The Wadsworth Atheneum in Hartford has completed the acquisition of 50 pieces donated by the late prominent arts and crafts collector Stephen Gray. The bequest is made up of early Gustav Stickley furniture, metalwork, prints and pottery selected by Atheneum curators from Gray's collection.

The donation sprung out of a 2008 exhibit at the Atheneum At Home with Gustav Stickley: Arts and Crafts from the Stephen Gray Collection. Shortly after that show, Gray began talks with Atheneum curators to donate many of his items.

In 2009, the museum received the first part of Gray's gift, 18 pieces of Stickley furniture, including two pieces now on view in the Avery building: a Harvey Ellis arm chair with metallic inlay and an Eastwood chair and footstool.

The final gift of 32 items, completed in March, includes more Stickley furniture — including the 1901 "'Poppy' Table, Model No. 26" and a "Joiner's compass" desk lamp — and ceramic vessels and tiles from Newcomb College, Gates-Teco, Grueby, Marblehead and Rookwood potteries; a jonquils vase by Marie de Hoa LeBlanc of Newcomb College; and a goose bowl by Albina Mangini of the Saturday Evening Girls-Paul Revere Pottery.

Among the artists represented in the bequest are Gustav Baumann, Dirk Van Erp, Elizabeth D'Arcy Gaw and Marion Mahony Griffin.

Gray died in 2013. "It's difficult to say how big his collection was because he was constantly upgrading. He may have had something, but he would find a better example and sell another piece to buy the next one," said Alyce Englund, the museum's Richard Koopman Associate Curator of American Decorative Arts. "The collection was evolving up to the last weeks of his life. He was still bidding on things at auction."

The 2008 exhibit was co-curated by Betsy Kornhauser, who was chief curator of American paintings and is now at the Metropolitan Museum of Art, and Linda Roth, who currently is the Charles C. and Eleanor Lamont Cunningham Curator of European Decorative Arts.

Roth describes entering Gray's home to view his collection for the first time: "I was flabbergasted. I first walked into what he called the Great Room and saw his enormous dining table and chairs, fantastic chandelier and bookcases and cabinets around the room, all hosting the most remarkable collection of pottery. ... Every room brought new discoveries. Most striking perhaps was the way he created perfect ensembles with furniture, lighting fixtures, pottery, metalwork and prints. Everything was balanced and beautiful. It was a truly unforgettable experience."

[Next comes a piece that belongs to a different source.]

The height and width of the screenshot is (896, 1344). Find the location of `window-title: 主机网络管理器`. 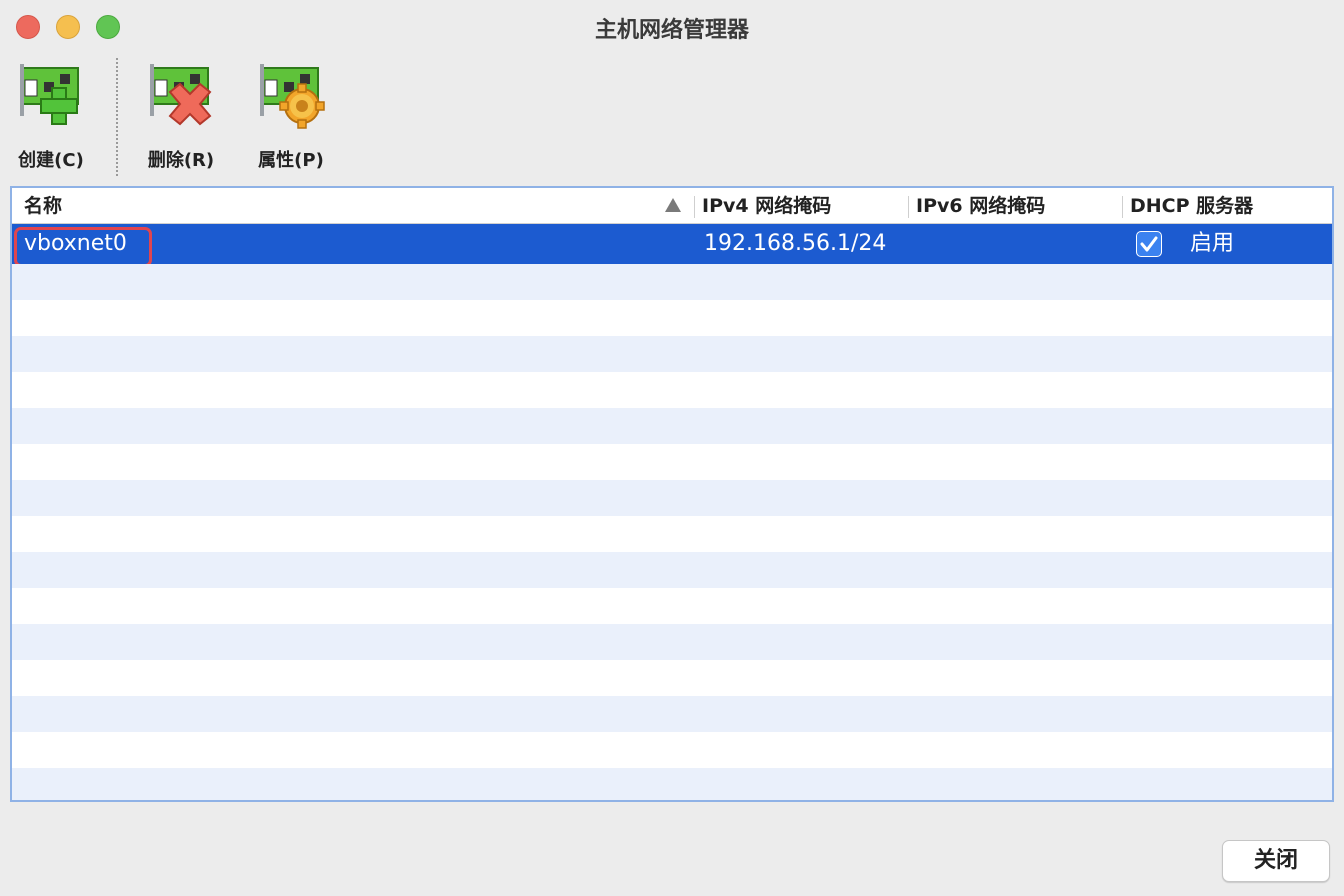

window-title: 主机网络管理器 is located at coordinates (672, 30).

Englund said that before the Gray donation, Arts & Crafts items were "underrepresented" at the museum. She praised the quality of the pieces in the bequest.

"There's one in particular I am fond of. There is a bowl designed with a repeating band of waddling geese, a wonderful graphic design. It was done by Albina Mangini. She was a member of the Saturday Evening Girls, a social reform movement," Englund said. "These women established a literary program to educate the kids living in the Boston North End slums. They tried to give them skills and training in trades so they could support themselves and bring themselves out of poverty. Then the book group turned into a pottery group, the Paul Revere Pottery. She was one of the most successful designers."

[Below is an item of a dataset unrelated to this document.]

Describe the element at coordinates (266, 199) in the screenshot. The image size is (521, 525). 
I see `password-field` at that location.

The Atheneum is currently undergoing renovations and many of the galleries are closed. Some are scheduled to reopen next year. But Englund said that the reinstallation of American art will happen later than that, "in the years to come."

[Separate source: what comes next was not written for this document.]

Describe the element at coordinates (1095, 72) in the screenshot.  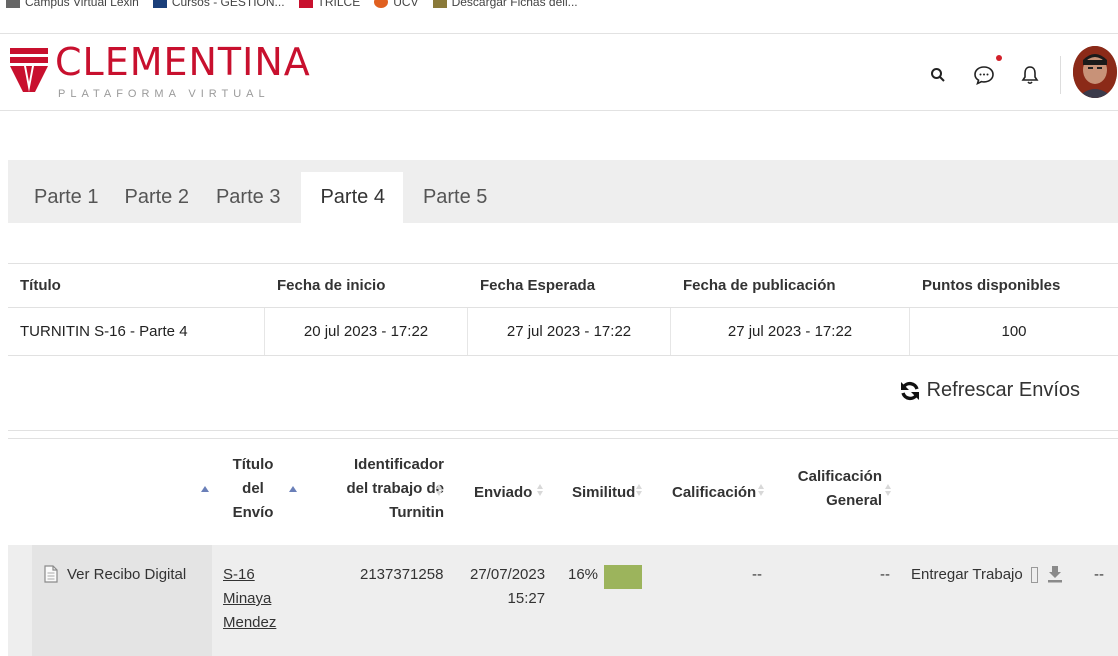
I see `avatar` at that location.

The Arts and Crafts movement in decorative arts, which was active from around 1860 to 1910, was an embrace of hand-craftsmanship as a reaction against industrialization. It emphasized simple forms, lines and materials, quality designs and traditional artistic inspirations such as flora and fauna. Two of the most prominent North American centers for the movement were Boston and Deerfield, Mass.